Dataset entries
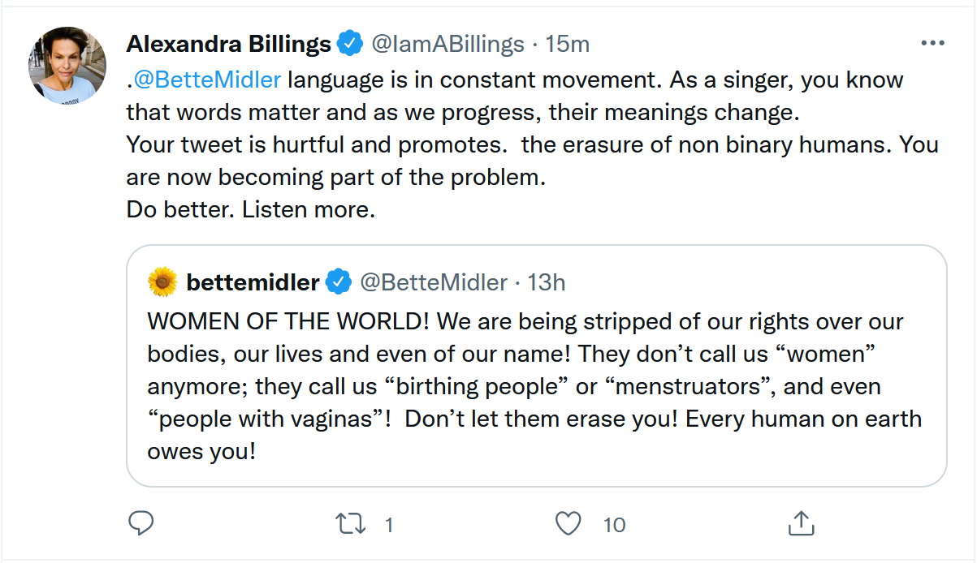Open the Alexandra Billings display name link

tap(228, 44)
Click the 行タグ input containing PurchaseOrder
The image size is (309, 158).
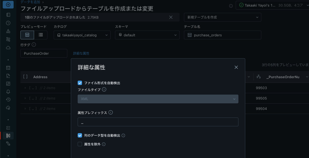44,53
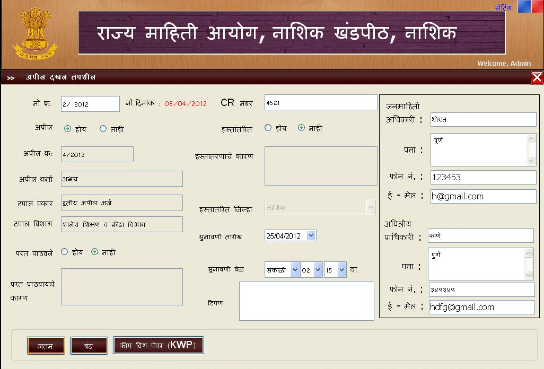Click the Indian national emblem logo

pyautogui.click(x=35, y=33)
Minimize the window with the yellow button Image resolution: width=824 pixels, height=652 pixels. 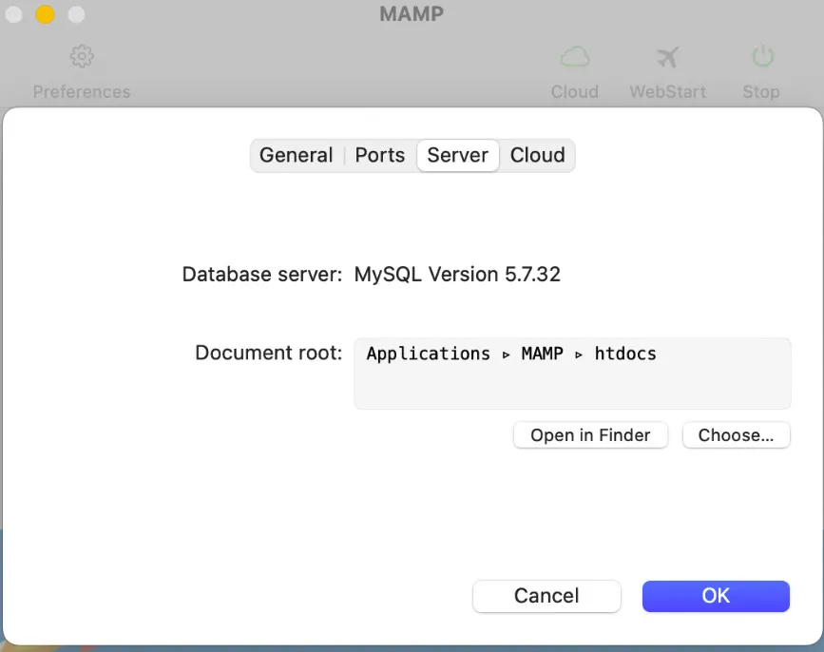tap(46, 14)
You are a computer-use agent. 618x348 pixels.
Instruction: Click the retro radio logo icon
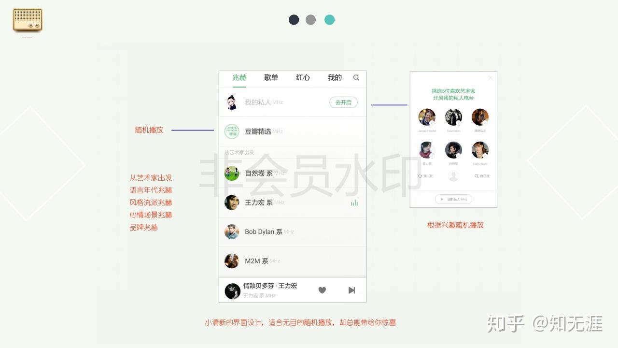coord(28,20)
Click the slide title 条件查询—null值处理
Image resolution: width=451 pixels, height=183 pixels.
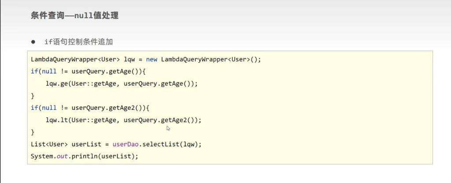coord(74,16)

> **EXERCISE DESCRIPTION**:
Every line from the one holding "Instruction: Click the retro radio logo icon" through the last line of the entries above, and nothing else, is to be restated word for word. Pictures stay out.

> **REPLY**:
Instruction: Click the retro radio logo icon
coord(28,20)
Click the slide title 条件查询—null值处理
Image resolution: width=451 pixels, height=183 pixels.
coord(74,16)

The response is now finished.